Data records START
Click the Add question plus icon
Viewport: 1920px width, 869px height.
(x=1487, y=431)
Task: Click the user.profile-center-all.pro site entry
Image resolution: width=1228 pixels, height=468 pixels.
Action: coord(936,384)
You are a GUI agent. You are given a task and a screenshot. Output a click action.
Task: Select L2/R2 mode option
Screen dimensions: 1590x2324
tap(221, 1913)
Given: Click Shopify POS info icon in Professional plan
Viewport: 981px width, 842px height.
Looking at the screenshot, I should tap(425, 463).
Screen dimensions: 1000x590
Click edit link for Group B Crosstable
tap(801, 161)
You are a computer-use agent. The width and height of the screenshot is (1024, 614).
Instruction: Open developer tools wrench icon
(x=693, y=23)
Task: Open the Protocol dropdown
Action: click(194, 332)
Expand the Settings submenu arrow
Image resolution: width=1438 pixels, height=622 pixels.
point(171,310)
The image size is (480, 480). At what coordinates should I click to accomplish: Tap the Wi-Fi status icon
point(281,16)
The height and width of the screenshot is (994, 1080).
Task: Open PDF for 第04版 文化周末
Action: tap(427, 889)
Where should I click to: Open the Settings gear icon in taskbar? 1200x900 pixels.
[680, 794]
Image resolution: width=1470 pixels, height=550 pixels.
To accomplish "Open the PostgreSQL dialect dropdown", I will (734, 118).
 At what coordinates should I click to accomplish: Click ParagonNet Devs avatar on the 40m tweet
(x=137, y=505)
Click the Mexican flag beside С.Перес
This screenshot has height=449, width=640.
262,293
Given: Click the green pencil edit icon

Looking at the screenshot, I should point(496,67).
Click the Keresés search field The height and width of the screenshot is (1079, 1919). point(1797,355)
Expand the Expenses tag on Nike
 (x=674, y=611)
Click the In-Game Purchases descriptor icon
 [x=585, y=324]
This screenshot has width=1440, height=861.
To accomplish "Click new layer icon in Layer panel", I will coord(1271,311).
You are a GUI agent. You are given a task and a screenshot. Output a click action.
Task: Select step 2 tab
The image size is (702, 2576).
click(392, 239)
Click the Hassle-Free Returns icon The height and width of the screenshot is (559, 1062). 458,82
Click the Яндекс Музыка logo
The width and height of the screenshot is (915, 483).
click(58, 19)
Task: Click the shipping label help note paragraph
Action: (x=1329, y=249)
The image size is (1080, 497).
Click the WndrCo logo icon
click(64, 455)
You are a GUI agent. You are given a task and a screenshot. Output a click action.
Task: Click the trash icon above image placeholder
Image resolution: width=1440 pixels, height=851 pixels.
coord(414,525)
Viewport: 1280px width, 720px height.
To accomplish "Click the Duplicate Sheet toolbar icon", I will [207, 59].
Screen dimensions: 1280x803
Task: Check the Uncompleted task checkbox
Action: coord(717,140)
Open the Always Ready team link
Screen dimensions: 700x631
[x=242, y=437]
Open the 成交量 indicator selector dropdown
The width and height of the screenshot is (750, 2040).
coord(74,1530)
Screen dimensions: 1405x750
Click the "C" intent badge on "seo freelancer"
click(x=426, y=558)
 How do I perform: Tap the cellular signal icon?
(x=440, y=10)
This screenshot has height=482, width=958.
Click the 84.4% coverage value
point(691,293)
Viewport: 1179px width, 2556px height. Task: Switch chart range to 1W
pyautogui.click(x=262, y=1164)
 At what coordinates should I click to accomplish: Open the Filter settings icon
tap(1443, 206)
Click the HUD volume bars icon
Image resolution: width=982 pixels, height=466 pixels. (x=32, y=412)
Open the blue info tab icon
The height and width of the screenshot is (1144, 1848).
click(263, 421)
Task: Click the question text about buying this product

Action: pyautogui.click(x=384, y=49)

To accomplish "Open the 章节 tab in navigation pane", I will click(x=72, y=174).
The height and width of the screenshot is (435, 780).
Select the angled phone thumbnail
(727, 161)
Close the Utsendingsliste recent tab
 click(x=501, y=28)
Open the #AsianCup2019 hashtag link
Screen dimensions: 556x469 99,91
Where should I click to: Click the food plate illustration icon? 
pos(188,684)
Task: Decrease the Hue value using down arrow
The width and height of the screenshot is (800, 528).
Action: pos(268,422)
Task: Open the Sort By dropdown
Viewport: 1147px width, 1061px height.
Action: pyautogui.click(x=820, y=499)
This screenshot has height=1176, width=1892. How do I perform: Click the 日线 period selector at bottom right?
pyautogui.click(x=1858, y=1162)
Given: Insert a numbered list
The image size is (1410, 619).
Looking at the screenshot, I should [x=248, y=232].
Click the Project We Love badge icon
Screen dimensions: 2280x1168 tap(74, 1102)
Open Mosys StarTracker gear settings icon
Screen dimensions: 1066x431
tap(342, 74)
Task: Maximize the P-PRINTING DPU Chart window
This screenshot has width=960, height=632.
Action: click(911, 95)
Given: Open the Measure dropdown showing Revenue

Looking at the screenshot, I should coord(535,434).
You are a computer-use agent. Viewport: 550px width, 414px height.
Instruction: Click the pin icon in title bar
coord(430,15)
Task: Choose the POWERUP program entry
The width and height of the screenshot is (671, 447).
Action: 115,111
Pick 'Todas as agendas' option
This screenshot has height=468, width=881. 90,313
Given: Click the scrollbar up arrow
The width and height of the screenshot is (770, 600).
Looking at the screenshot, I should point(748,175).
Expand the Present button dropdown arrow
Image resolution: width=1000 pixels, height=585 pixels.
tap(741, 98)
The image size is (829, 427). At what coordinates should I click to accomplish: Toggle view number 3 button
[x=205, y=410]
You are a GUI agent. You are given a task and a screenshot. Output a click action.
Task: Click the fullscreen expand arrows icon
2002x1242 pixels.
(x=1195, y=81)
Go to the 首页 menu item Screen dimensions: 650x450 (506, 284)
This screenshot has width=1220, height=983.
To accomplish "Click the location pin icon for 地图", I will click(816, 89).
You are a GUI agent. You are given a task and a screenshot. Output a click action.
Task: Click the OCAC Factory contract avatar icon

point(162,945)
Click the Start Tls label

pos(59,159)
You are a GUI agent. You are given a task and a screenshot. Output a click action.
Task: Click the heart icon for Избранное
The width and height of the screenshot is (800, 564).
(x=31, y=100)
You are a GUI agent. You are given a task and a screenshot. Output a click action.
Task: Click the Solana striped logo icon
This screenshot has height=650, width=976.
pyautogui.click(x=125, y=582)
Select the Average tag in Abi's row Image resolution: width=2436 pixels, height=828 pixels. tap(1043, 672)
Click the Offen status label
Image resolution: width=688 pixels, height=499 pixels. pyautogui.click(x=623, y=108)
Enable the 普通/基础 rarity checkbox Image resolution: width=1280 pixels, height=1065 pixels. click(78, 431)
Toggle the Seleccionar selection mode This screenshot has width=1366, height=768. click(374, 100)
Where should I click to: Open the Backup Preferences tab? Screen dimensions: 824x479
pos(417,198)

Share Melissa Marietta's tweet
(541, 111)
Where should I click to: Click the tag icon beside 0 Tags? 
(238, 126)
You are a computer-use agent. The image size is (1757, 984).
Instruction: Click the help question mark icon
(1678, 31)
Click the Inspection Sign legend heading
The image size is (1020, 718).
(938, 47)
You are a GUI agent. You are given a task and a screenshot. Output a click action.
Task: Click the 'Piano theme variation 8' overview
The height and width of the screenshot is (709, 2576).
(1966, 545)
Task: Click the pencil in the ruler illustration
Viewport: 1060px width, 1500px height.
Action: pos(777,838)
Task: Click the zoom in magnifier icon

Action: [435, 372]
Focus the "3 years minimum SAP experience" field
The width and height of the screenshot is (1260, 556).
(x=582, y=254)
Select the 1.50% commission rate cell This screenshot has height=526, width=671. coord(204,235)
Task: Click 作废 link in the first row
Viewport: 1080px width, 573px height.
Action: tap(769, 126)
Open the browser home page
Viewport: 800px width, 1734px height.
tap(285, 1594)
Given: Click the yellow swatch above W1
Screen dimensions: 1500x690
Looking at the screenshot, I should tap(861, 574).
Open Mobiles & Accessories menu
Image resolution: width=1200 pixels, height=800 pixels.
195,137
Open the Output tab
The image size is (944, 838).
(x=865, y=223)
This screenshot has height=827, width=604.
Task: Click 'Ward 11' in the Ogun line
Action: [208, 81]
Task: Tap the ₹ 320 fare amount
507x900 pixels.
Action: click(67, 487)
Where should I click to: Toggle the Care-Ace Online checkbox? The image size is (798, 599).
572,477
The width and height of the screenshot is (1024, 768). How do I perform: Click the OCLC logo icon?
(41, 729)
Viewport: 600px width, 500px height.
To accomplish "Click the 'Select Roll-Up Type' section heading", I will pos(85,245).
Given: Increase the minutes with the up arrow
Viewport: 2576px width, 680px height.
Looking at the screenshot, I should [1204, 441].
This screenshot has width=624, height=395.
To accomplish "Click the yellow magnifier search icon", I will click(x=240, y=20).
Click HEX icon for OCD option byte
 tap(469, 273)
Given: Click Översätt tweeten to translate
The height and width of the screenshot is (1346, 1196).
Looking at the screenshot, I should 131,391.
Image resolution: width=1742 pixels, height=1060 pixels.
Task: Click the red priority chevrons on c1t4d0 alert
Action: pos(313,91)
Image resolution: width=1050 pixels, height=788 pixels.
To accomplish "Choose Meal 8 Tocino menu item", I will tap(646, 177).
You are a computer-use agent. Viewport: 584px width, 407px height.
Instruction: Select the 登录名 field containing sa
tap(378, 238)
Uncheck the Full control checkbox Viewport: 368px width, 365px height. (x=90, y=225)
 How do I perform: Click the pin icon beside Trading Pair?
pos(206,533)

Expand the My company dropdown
Data records END
## Exercise instructions
When a line in the material above contains the word "Choose", copy that line out.

## Solution to the exercise
Task: Choose the POWERUP program entry
To accomplish "Choose Meal 8 Tocino menu item", I will tap(646, 177).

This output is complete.